The Scottish Mail on Sunday
Five ways to boost your credit score
HALF of all borrowers applying for a mortgage, new credit card or loan have never checked their credit file or credit score. This is despite the fact that any issues in their credit history or mistakes recorded against their name could mean they are turned down for a loan.
Checking that a credit file is accurate – and boosting a personal credit score – are vital keys to smoothing the path to borrowing. The Mail on Sunday explains how to improve a credit score and correct errors held on a file to help ensure future borrowing is approved.

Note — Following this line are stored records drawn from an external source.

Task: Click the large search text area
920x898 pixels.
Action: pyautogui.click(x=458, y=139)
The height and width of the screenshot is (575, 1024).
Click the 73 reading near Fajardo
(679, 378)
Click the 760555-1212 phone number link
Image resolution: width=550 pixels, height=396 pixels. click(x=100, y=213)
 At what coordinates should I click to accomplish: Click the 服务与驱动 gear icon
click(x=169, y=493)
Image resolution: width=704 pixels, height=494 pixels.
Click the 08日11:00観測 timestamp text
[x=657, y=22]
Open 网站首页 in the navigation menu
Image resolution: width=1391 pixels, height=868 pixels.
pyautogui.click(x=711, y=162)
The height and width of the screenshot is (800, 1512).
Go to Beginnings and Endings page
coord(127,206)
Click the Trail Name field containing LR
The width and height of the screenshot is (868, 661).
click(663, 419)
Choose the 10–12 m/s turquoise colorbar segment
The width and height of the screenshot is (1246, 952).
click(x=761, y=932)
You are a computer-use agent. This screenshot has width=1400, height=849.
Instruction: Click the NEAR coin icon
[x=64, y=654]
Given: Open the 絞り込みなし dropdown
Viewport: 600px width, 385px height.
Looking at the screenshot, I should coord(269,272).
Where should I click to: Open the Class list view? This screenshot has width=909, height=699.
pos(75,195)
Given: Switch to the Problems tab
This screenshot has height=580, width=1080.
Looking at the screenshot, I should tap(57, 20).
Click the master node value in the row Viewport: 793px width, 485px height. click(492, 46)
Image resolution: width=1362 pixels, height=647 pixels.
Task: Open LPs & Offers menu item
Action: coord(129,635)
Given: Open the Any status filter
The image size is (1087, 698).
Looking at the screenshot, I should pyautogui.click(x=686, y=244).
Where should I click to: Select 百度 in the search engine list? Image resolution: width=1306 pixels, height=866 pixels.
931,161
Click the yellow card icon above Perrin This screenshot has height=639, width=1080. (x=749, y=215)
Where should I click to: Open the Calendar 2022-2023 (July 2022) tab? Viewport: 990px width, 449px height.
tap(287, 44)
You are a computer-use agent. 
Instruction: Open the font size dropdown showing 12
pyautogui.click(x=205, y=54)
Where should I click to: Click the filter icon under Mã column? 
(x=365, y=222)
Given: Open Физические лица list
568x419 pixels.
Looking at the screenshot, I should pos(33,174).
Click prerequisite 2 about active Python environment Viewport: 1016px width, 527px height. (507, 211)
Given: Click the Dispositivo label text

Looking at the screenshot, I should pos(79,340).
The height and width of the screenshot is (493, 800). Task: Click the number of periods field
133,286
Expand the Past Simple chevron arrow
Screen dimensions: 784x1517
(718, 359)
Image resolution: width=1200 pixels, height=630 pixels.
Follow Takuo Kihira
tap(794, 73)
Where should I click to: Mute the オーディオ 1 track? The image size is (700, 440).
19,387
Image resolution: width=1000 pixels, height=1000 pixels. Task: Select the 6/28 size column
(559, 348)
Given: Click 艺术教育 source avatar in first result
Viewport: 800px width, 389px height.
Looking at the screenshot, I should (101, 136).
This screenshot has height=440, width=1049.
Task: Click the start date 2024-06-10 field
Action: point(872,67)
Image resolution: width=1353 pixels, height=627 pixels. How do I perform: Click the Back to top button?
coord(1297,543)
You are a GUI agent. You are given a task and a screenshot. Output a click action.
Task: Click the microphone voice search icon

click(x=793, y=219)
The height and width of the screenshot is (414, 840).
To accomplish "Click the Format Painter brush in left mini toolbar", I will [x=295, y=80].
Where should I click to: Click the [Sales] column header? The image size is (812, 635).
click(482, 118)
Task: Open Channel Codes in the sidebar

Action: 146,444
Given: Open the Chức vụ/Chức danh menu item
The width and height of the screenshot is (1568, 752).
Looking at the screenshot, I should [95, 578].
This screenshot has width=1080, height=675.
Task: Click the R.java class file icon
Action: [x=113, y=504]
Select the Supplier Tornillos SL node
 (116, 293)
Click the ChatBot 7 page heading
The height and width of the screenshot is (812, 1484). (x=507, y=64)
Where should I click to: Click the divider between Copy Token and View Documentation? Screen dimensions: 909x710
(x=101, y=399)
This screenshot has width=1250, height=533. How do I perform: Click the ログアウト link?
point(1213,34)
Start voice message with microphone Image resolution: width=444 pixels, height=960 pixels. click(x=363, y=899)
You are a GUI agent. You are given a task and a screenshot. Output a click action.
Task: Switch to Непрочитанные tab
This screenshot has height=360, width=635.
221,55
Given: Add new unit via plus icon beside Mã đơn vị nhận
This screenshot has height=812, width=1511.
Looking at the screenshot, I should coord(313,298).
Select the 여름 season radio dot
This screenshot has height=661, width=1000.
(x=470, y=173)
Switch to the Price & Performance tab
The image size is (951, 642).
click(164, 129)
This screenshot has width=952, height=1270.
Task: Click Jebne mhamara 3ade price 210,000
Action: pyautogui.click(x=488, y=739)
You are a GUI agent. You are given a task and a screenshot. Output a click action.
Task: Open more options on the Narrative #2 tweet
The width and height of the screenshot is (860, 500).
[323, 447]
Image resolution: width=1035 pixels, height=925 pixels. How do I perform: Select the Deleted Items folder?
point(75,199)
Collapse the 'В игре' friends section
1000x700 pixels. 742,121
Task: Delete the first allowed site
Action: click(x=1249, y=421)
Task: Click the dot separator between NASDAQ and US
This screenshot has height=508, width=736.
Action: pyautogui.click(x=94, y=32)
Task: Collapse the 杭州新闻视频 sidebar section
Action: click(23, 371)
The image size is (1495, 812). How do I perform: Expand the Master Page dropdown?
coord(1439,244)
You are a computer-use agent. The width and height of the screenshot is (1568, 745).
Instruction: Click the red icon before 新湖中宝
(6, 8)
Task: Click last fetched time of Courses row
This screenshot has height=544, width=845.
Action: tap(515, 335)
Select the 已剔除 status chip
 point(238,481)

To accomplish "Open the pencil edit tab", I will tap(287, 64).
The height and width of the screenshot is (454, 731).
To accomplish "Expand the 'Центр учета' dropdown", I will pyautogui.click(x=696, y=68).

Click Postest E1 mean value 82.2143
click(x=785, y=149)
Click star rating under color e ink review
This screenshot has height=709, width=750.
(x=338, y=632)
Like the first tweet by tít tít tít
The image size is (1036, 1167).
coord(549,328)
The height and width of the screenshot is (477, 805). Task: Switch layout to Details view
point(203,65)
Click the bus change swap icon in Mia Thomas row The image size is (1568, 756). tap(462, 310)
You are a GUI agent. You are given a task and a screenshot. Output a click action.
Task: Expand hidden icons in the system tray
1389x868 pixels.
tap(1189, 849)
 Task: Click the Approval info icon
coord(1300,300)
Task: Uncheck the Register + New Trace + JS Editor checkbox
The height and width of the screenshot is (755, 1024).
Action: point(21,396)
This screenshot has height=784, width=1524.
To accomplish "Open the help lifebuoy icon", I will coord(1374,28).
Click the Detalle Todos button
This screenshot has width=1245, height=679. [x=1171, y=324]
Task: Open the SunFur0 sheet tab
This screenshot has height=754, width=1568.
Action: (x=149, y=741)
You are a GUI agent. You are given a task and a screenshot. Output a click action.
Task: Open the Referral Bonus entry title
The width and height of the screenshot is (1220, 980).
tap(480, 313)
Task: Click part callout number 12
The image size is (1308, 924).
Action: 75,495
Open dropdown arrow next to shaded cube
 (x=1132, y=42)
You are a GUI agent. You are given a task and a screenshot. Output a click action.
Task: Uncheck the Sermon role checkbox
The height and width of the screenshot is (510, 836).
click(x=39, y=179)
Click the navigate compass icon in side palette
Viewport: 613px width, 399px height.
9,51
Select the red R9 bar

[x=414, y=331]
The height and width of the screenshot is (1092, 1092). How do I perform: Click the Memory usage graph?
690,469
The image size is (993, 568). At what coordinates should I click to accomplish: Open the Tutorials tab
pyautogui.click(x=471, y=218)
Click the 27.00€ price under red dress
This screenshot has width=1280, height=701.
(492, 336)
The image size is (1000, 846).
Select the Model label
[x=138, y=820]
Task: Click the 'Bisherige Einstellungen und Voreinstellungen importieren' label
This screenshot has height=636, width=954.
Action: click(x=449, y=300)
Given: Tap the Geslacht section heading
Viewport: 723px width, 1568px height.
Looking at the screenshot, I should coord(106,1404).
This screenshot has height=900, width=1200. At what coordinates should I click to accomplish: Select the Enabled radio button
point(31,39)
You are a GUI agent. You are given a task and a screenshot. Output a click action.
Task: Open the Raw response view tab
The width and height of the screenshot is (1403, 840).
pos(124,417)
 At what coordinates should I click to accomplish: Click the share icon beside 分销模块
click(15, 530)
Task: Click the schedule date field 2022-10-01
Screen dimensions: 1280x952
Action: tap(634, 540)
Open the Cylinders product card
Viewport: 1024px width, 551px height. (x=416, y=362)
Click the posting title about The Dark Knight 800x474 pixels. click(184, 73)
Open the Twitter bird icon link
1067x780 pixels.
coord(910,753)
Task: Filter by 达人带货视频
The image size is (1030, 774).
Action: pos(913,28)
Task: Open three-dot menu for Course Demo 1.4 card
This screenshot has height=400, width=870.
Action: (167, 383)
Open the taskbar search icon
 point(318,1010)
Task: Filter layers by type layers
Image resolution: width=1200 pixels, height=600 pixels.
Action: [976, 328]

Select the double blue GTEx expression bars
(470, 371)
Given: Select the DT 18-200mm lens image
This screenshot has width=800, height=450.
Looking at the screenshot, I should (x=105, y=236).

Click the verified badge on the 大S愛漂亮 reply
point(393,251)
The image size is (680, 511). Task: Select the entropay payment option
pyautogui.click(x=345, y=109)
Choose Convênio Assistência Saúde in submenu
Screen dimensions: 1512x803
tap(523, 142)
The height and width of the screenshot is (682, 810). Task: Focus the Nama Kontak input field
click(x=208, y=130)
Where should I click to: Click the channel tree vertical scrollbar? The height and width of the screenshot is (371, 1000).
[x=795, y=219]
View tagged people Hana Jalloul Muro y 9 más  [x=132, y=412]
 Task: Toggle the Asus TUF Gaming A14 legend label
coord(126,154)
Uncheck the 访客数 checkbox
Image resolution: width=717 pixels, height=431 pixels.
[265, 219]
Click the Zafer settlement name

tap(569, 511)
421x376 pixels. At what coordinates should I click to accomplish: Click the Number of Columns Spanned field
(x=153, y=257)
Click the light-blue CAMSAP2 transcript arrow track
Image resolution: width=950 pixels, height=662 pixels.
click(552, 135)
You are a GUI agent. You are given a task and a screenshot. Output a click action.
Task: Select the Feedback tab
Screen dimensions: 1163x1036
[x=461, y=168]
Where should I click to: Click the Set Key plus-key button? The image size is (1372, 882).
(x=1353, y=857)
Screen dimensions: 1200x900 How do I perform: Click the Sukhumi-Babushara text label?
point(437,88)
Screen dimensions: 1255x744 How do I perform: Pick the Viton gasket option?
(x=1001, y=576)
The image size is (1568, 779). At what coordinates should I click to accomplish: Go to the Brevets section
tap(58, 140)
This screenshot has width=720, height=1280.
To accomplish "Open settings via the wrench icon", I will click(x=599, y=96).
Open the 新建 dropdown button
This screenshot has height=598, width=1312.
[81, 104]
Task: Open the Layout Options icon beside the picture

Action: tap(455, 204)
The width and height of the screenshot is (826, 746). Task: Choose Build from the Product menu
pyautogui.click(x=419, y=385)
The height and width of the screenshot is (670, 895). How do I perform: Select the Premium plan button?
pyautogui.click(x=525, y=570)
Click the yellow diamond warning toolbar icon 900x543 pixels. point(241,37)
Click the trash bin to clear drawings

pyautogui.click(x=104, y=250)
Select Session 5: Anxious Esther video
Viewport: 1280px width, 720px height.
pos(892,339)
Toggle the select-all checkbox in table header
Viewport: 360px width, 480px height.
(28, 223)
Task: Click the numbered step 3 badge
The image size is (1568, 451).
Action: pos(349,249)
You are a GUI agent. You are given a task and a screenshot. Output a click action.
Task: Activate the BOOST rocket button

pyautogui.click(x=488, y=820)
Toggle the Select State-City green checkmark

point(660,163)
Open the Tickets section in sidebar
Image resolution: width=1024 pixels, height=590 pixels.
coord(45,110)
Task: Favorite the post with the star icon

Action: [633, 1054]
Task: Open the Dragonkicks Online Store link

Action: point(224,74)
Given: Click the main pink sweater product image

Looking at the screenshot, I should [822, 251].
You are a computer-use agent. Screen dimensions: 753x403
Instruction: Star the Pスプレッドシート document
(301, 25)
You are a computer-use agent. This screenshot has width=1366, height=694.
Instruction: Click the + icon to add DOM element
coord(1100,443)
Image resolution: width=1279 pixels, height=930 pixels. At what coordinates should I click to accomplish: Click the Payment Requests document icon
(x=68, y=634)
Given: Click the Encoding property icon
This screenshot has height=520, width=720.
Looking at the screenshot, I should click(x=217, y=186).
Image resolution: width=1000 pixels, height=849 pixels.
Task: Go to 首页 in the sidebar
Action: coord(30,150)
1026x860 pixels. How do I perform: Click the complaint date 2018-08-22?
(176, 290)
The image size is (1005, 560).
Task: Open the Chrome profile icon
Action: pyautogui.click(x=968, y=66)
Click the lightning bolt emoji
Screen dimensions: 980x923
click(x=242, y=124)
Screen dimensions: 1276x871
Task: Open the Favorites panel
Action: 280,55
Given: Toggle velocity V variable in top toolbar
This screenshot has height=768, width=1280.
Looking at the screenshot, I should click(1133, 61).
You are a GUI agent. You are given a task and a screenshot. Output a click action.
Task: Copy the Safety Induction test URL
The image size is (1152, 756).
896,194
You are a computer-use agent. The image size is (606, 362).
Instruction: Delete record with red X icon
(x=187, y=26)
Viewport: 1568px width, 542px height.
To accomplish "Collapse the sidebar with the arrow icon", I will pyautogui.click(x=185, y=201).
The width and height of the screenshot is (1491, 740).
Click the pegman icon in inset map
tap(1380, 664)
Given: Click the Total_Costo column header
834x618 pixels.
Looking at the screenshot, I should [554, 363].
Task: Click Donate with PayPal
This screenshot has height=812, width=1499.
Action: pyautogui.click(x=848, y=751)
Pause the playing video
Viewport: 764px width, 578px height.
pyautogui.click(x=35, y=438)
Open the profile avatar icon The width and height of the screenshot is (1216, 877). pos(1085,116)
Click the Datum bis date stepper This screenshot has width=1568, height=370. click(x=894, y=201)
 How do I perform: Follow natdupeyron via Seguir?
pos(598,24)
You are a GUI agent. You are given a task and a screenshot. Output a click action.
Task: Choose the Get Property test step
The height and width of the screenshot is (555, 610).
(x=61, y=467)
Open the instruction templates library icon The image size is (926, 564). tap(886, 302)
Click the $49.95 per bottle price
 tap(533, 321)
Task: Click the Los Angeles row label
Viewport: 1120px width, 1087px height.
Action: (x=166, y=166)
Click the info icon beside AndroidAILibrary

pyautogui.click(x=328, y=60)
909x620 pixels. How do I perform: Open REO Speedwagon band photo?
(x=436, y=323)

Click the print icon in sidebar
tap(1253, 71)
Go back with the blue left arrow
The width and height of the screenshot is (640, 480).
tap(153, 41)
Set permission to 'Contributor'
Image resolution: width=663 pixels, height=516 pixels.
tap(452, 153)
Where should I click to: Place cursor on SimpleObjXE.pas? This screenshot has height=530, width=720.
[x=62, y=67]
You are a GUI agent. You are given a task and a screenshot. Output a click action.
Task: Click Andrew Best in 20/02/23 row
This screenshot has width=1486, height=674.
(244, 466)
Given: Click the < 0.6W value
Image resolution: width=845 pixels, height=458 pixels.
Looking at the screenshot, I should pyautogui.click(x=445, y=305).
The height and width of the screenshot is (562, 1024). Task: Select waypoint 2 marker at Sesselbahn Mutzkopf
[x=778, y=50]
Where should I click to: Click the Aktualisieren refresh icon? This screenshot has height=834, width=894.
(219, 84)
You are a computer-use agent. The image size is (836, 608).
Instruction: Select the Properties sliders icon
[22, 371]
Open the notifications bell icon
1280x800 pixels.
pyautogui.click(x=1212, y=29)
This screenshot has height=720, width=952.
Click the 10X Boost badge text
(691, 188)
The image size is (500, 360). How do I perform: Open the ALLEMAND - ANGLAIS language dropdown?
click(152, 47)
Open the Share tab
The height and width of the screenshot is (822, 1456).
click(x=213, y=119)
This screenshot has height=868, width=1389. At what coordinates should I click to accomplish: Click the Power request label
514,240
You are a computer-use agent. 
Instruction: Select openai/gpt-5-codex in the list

REGISTER on the electoral roll. This is the best way for lenders to accurately identify you and rule out fraudulent loan applications made in your name. It also boosts creditworthiness in the eyes of financial companies. It takes just five minutes to do at gov.uk/register-to-vote.
USE credit sensibly. Three main credit reference agencies – Experian, Callcredit and Equifax – record data on loan and utility payments made, or missed, by customers.
Their files are open to would-be lenders such as banks and credit card companies before they make a decision to lend. Some also provide a credit score, usually between zero and 999.
Consumers without a credit card or a loan often have a low credit score. This is because lenders need to see evidence of good debt management. Take out a credit card and make repayments on time to help build a good picture of your credit worthiness.
KEEP your home phone. In the age of mobile phones many households have disposed of their landlines, but a home phone often signals financial stability, particularly if you have lived at the same address for a number of years.
CLOSE old credit or bank accounts. If you have credit cards which you no longer use contact the provider and close them. If an account is still open – even if there is no balance on the card – lenders may think you already have access to more credit than you need as there will be a credit limit on the unused cards. RESIST applying for extra credit. If your credit score is low or you have had payment problems in the past do not apply for further cards or loans. A rejection for credit will show up like a red flag on your credit file and can affect your ability to borrow in the future.
Concentrate on clearing existing balances and making repayments on time to restore a score before making new credit applications.